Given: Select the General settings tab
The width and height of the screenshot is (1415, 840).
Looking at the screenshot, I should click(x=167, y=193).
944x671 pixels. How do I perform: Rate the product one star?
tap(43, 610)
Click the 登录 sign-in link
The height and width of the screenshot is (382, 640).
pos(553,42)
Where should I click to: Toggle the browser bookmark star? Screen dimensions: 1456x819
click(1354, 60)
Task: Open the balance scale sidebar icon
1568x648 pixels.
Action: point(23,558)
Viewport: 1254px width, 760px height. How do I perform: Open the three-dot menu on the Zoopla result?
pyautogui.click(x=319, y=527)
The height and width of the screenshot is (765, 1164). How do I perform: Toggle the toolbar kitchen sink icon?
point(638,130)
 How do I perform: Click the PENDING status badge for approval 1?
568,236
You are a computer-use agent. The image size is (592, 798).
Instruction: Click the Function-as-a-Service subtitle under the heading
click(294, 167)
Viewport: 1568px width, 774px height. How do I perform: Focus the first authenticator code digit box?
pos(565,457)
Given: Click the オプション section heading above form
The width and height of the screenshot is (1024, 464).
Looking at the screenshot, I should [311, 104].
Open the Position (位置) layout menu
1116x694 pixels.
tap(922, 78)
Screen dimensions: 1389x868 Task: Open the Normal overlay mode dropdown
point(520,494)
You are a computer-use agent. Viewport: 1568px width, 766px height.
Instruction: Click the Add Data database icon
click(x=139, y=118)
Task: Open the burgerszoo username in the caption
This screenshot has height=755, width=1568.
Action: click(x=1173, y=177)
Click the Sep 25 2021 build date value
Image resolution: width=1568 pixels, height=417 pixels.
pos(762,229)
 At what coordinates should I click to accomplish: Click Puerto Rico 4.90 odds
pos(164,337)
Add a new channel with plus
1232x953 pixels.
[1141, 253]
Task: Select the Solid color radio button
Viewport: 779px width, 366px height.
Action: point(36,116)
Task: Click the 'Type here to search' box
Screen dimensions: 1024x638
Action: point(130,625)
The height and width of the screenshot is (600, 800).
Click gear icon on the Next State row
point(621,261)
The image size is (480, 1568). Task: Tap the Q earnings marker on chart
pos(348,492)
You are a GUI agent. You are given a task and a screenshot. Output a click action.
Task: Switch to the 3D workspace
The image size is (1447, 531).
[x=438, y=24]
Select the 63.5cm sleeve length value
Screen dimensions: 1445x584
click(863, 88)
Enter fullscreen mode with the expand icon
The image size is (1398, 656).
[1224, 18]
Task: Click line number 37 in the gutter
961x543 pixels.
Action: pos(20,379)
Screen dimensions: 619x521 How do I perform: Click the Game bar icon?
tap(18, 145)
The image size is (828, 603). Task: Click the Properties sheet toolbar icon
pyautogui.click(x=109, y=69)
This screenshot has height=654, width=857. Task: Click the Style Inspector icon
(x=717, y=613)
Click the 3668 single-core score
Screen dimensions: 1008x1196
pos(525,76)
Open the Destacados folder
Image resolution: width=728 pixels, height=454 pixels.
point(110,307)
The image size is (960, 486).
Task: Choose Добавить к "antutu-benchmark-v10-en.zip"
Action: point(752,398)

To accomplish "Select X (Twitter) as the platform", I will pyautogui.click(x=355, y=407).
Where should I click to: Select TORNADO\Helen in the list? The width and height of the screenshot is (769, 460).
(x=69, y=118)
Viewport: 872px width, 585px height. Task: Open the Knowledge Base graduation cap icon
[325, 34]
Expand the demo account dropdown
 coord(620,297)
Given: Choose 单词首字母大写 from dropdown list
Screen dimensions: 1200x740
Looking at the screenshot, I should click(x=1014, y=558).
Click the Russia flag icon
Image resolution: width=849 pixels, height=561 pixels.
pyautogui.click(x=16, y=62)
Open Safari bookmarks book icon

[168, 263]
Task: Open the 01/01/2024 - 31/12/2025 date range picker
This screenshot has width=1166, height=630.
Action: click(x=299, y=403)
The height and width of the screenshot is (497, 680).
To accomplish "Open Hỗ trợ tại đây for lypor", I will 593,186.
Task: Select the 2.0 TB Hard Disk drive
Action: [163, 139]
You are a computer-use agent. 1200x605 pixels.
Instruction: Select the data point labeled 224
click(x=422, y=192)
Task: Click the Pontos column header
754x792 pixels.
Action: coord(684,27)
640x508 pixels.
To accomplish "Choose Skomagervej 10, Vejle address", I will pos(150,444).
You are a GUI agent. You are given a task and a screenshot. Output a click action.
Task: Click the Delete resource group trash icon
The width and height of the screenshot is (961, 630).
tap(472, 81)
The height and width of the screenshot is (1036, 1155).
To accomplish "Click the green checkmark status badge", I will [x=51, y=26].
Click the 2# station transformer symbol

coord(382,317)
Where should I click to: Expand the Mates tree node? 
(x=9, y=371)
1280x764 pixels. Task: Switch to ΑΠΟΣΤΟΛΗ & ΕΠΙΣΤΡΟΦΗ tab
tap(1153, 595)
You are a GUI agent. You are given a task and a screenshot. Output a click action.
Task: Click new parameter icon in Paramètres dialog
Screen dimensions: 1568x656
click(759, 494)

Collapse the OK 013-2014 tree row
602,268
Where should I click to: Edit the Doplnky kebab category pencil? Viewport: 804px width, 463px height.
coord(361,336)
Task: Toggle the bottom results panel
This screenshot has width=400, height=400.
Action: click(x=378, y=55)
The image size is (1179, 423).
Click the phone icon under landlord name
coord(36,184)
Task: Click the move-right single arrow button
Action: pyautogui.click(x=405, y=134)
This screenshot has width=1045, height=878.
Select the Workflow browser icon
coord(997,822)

----

Objective: Format the rows above as a numbered list of lines, omitting blank lines.

Exercise solution:
1. Given: Select the General settings tab
2. The width and height of the screenshot is (1415, 840).
3. Looking at the screenshot, I should click(x=167, y=193).
4. 944x671 pixels. How do I perform: Rate the product one star?
5. tap(43, 610)
6. Click the 登录 sign-in link
7. The height and width of the screenshot is (382, 640).
8. pos(553,42)
9. Where should I click to: Toggle the browser bookmark star? Screen dimensions: 1456x819
10. click(1354, 60)
11. Task: Open the balance scale sidebar icon
12. 1568x648 pixels.
13. Action: point(23,558)
14. Viewport: 1254px width, 760px height. How do I perform: Open the three-dot menu on the Zoopla result?
15. pyautogui.click(x=319, y=527)
16. The height and width of the screenshot is (765, 1164). How do I perform: Toggle the toolbar kitchen sink icon?
17. point(638,130)
18.  How do I perform: Click the PENDING status badge for approval 1?
19. 568,236
20. You are a computer-use agent. The image size is (592, 798).
21. Instruction: Click the Function-as-a-Service subtitle under the heading
22. click(294, 167)
23. Viewport: 1568px width, 774px height. How do I perform: Focus the first authenticator code digit box?
24. pos(565,457)
25. Given: Click the オプション section heading above form
26. The width and height of the screenshot is (1024, 464).
27. Looking at the screenshot, I should [311, 104].
28. Open the Position (位置) layout menu
29. 1116x694 pixels.
30. tap(922, 78)
31. Screen dimensions: 1389x868 Task: Open the Normal overlay mode dropdown
32. point(520,494)
33. You are a computer-use agent. Viewport: 1568px width, 766px height.
34. Instruction: Click the Add Data database icon
35. click(x=139, y=118)
36. Task: Open the burgerszoo username in the caption
37. This screenshot has height=755, width=1568.
38. Action: click(x=1173, y=177)
39. Click the Sep 25 2021 build date value
40. Image resolution: width=1568 pixels, height=417 pixels.
41. pos(762,229)
42.  At what coordinates should I click to accomplish: Click Puerto Rico 4.90 odds
43. pos(164,337)
44. Add a new channel with plus
45. 1232x953 pixels.
46. [1141, 253]
47. Task: Select the Solid color radio button
48. Viewport: 779px width, 366px height.
49. Action: point(36,116)
50. Task: Click the 'Type here to search' box
51. Screen dimensions: 1024x638
52. Action: point(130,625)
53. The height and width of the screenshot is (600, 800).
54. Click gear icon on the Next State row
55. point(621,261)
56. The image size is (480, 1568). Task: Tap the Q earnings marker on chart
57. pos(348,492)
58. You are a GUI agent. You are given a task and a screenshot. Output a click action.
59. Task: Switch to the 3D workspace
60. The image size is (1447, 531).
61. [x=438, y=24]
62. Select the 63.5cm sleeve length value
63. Screen dimensions: 1445x584
64. click(863, 88)
65. Enter fullscreen mode with the expand icon
66. The image size is (1398, 656).
67. [1224, 18]
68. Task: Click line number 37 in the gutter
69. 961x543 pixels.
70. Action: pos(20,379)
71. Screen dimensions: 619x521 How do I perform: Click the Game bar icon?
72. tap(18, 145)
73. The image size is (828, 603). Task: Click the Properties sheet toolbar icon
74. pyautogui.click(x=109, y=69)
75. This screenshot has height=654, width=857. Task: Click the Style Inspector icon
76. (x=717, y=613)
77. Click the 3668 single-core score
78. Screen dimensions: 1008x1196
79. pos(525,76)
80. Open the Destacados folder
81. Image resolution: width=728 pixels, height=454 pixels.
82. point(110,307)
83. The image size is (960, 486).
84. Task: Choose Добавить к "antutu-benchmark-v10-en.zip"
85. Action: point(752,398)
86. To accomplish "Select X (Twitter) as the platform", I will pyautogui.click(x=355, y=407).
87. Where should I click to: Select TORNADO\Helen in the list? The width and height of the screenshot is (769, 460).
88. (x=69, y=118)
89. Viewport: 872px width, 585px height. Task: Open the Knowledge Base graduation cap icon
90. [325, 34]
91. Expand the demo account dropdown
92.  coord(620,297)
93. Given: Choose 单词首字母大写 from dropdown list
94. Screen dimensions: 1200x740
95. Looking at the screenshot, I should click(x=1014, y=558).
96. Click the Russia flag icon
97. Image resolution: width=849 pixels, height=561 pixels.
98. pyautogui.click(x=16, y=62)
99. Open Safari bookmarks book icon
100. [168, 263]
101. Task: Open the 01/01/2024 - 31/12/2025 date range picker
102. This screenshot has width=1166, height=630.
103. Action: click(x=299, y=403)
104. The height and width of the screenshot is (497, 680).
105. To accomplish "Open Hỗ trợ tại đây for lypor", I will 593,186.
106. Task: Select the 2.0 TB Hard Disk drive
107. Action: [163, 139]
108. You are a computer-use agent. 1200x605 pixels.
109. Instruction: Select the data point labeled 224
110. click(x=422, y=192)
111. Task: Click the Pontos column header
112. 754x792 pixels.
113. Action: coord(684,27)
114. 640x508 pixels.
115. To accomplish "Choose Skomagervej 10, Vejle address", I will pos(150,444).
116. You are a GUI agent. You are given a task and a screenshot. Output a click action.
117. Task: Click the Delete resource group trash icon
118. The width and height of the screenshot is (961, 630).
119. tap(472, 81)
120. The height and width of the screenshot is (1036, 1155).
121. To accomplish "Click the green checkmark status badge", I will [x=51, y=26].
122. Click the 2# station transformer symbol
123. coord(382,317)
124. Where should I click to: Expand the Mates tree node? 
125. (x=9, y=371)
126. 1280x764 pixels. Task: Switch to ΑΠΟΣΤΟΛΗ & ΕΠΙΣΤΡΟΦΗ tab
127. tap(1153, 595)
128. You are a GUI agent. You are given a task and a screenshot. Output a click action.
129. Task: Click new parameter icon in Paramètres dialog
130. Screen dimensions: 1568x656
131. click(759, 494)
132. Collapse the OK 013-2014 tree row
133. 602,268
134. Where should I click to: Edit the Doplnky kebab category pencil? Viewport: 804px width, 463px height.
135. coord(361,336)
136. Task: Toggle the bottom results panel
137. This screenshot has width=400, height=400.
138. Action: click(x=378, y=55)
139. The image size is (1179, 423).
140. Click the phone icon under landlord name
141. coord(36,184)
142. Task: Click the move-right single arrow button
143. Action: pyautogui.click(x=405, y=134)
144. This screenshot has width=1045, height=878.
145. Select the Workflow browser icon
146. coord(997,822)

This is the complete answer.